OECD Observer
News Brief– Q4 2012

Crisis drives up social spending–; –as tax revenues rise; Soundbites; Economy; Country roundup; Rebalancing act; Pensions struggle; Plus ça change… 

Crisis drives up social spending–

Crisis-fuelled increases in unemployment and income support benefits combined with stagnating or declining GDP has pushed public social spending up. A new report, Social Spending after the Crisis, finds that spending has climbed to an average of 22% of GDP across the OECD in 2012, up from 19% in 2007. In fact, real social spending has risen on average by around 10% since 2007-2008 after prices are taken into account.

Real social spending has fallen in only two countries–by 14% in Greece and 13% in Hungary. Spending rose most in Korea where a 29% increase reflected spending on pensions and other benefits such as childcare. France spends most on social policy, at 32.1% of GDP, followed by Denmark (30.2%) and Sweden (29.8%).

Population ageing will also drive up pension and health spending in the years ahead. The challenge now, the report says, is to safeguard social support for future generations. Public social spending on the elderly amounted to 11% of GDP in 2009. The proportion of elderly in the population is around 15% across the OECD but on average they receive 40% of all public social spending. In Japan and Italy, where senior citizens make up about 20% of the population, the share swells to 60%.


–as tax revenues rise

Tax revenues in most OECD countries are again on the rise. This follows declines seen at the beginning of the crisis. The OECD’s annual Revenue Statistics shows that member countries collected some 34.0% of GDP in taxes in 2011, compared with 33.8% in 2010. This is still well below the most recent 2007 peak of 35.1%.

Chile, France, the Czech Republic and Germany saw the largest increases in 2011, and Hungary, Estonia and Sweden the largest falls.

Several factors explain the increasing tax ratios in 2010 and 2011. Under progressive tax regimes, economic recovery led to tax revenues rising faster than GDP. At the same time, many countries raised tax rates and/or broadened bases. In 2008 and 2009, the declining ratios reflected the severity of the recession and the fact that some countries responded by cutting tax rates.



Hope of the ages

“We began the year in the valley of recession–we completed it on the high road of recovery and growth.” John F. Kennedy, State of the Union Address, 11 January 1962

End of growth?

“Growth is not just a product of incentives. It depends even more on opportunities. Rapid increases in productivity at the frontier are possible only if the right innovations occur.” Martin Wolf, Financial Times, 2 October 2012

Euro optimism

“The euro’s rescue is on track” Editorial in French daily, Le Monde, 1 October 2012

Love tax

“These days, few people are willing to extol the glories and virtues of taxation, but this discovery would not have happened without the tax payer. In fact, the vast majority of the planet’s taxpayers had skin in the game.”

..........

=== SHORT EXERCISE 1 ===
Convert the stretch of the records from the line containing "mounts [487, 242]" through the line containing "vital [484, 351]" into a JSON list of strings, one string per line, with blank lines omitted.
The records below have no connection to the OECD news brief above.

..........

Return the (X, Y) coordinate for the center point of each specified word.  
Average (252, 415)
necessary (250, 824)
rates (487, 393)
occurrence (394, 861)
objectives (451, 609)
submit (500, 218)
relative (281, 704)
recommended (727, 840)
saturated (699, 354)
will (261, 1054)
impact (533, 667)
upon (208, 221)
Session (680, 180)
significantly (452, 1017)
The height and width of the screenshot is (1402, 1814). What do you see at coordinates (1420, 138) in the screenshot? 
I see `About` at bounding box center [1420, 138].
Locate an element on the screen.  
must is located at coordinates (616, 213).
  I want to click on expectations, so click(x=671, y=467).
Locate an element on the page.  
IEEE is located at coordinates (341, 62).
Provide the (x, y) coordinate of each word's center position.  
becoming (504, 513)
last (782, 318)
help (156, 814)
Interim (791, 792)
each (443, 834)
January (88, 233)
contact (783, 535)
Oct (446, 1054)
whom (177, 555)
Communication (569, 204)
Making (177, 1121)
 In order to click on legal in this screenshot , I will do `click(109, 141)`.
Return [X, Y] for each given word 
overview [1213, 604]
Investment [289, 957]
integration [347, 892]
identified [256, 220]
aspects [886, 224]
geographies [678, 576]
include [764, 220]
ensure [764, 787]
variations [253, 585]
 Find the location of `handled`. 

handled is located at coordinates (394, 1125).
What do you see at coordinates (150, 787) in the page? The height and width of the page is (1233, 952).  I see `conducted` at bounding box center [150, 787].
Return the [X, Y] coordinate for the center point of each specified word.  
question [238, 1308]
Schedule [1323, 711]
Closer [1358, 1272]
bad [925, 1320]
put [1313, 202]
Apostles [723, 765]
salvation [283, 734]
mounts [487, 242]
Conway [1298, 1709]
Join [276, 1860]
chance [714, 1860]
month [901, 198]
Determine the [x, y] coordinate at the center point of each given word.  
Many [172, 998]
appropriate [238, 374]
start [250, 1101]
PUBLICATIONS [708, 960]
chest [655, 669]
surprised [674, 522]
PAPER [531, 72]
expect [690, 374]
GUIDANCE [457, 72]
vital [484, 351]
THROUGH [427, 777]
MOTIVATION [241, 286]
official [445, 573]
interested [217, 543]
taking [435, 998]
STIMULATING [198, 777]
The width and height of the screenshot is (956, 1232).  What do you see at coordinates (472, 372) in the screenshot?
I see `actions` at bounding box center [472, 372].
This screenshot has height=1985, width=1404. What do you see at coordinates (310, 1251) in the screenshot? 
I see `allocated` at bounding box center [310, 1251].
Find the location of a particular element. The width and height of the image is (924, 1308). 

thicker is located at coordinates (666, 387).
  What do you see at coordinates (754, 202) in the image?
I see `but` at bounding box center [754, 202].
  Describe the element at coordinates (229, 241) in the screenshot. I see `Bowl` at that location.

..........

=== SHORT EXERCISE 2 ===
Output the stretch of the OECD news brief from "Several factors explain" through "cutting tax rates.", copied verbatim.

=== COMPLETE ANSWER 1 ===
[
  "mounts [487, 242]",
  "Conway [1298, 1709]",
  "Join [276, 1860]",
  "chance [714, 1860]",
  "month [901, 198]",
  "Determine the [x, y] coordinate at the center point of each given word.  ",
  "Many [172, 998]",
  "appropriate [238, 374]",
  "start [250, 1101]",
  "PUBLICATIONS [708, 960]",
  "chest [655, 669]",
  "surprised [674, 522]",
  "PAPER [531, 72]",
  "expect [690, 374]",
  "GUIDANCE [457, 72]",
  "vital [484, 351]"
]

=== COMPLETE ANSWER 2 ===
Several factors explain the increasing tax ratios in 2010 and 2011. Under progressive tax regimes, economic recovery led to tax revenues rising faster than GDP. At the same time, many countries raised tax rates and/or broadened bases. In 2008 and 2009, the declining ratios reflected the severity of the recession and the fact that some countries responded by cutting tax rates.